If I understand your question correctly: you technically don't even need to install Docker on your local machine in order to use it in your Bitbucket Pipelines (although it can be quite helpful for debugging).
Bitbucket Pipelines can be configured to use a Docker from Docker Hub, and the one you mentioned (uber/android-build-environment) worked well for me.
Simply add a bitbucket-pipelines.yml
to the root of your project, for example:
image: uber/android-build-environment:latest
pipelines:
default:
- step:
script:
- build.sh
I like to organize my build process in it's own ash script file (build.sh
) but that is optional (you could instead put multiple bulleted commands in the yaml file under the script
directive). Examples of (and more details about) the bitbucket-pipelines.yml
file can be found on the Language guides for Bitbucket Pipelines page.
My build.sh
script (also in the root of the project, but could be placed in a subdirectory as long as you refer to it as such in your bitbucket-pipelines.yml
, e.g. scripts/build.sh
):
#!/bin/sh
mkdir "${ANDROID_HOME}/licenses" || true
echo "8933bad161af4178b1185d1a37fbf41ea5269c55" > "${ANDROID_HOME}/licenses/android-sdk-license"
./gradlew assembleDebug
The licenses portion allows the Android Gradle process to automatically download Android dependencies for you, as mentioned in this answer.
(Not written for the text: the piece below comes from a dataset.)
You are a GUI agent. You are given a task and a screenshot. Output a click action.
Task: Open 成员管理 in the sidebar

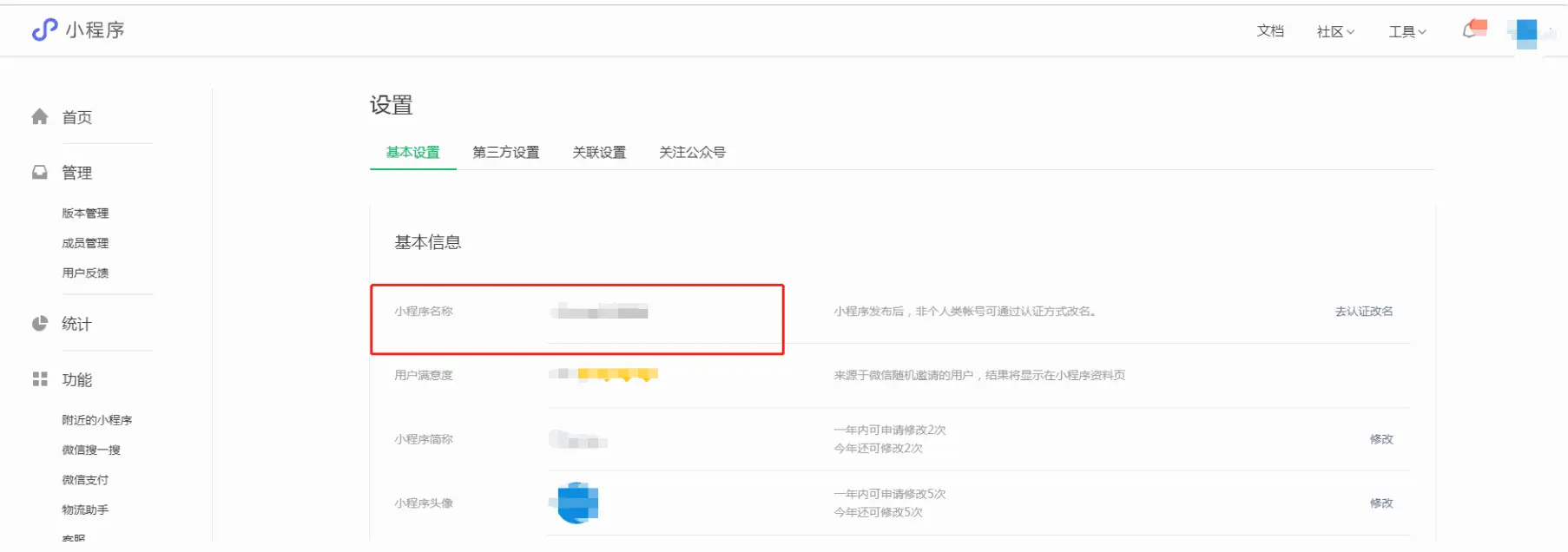(x=85, y=244)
For good measure, set the permissions on the build script accordingly:
git update-index --chmod=+x build.sh
Make sure that you've enabled Bitbucket Pipelines (from your repo page: Settings
-> Pipelines: Settings
-> Enable Pipelines
).
Then just commit the bitbucket-pipelines.yml
and build.sh
and push to your BitBucket repo. The Bitbucket Pipelines build for your project should begin shortly after your push. The Bitbucket Pipelines will download the uber/android-build-environment
Docker from Docker Hub and checkout your project and run the build.sh
script within the Docker.
The process you were describing of setting up the Docker on your local machine can be really helpful if your Bitbucket Pipelines build fails and you want to have the same environment running on your local machine so you can experiment with it and test changes to the build.sh
script before actually committing and pushing to your repo.
Might also prove helpful if you ran (locally):
docker run -it uber/android-build-environment
Which will start up the Docker (on your local machine) and put you in an interactive shell, so that you can browse around and gain a better understanding of the Docker environment.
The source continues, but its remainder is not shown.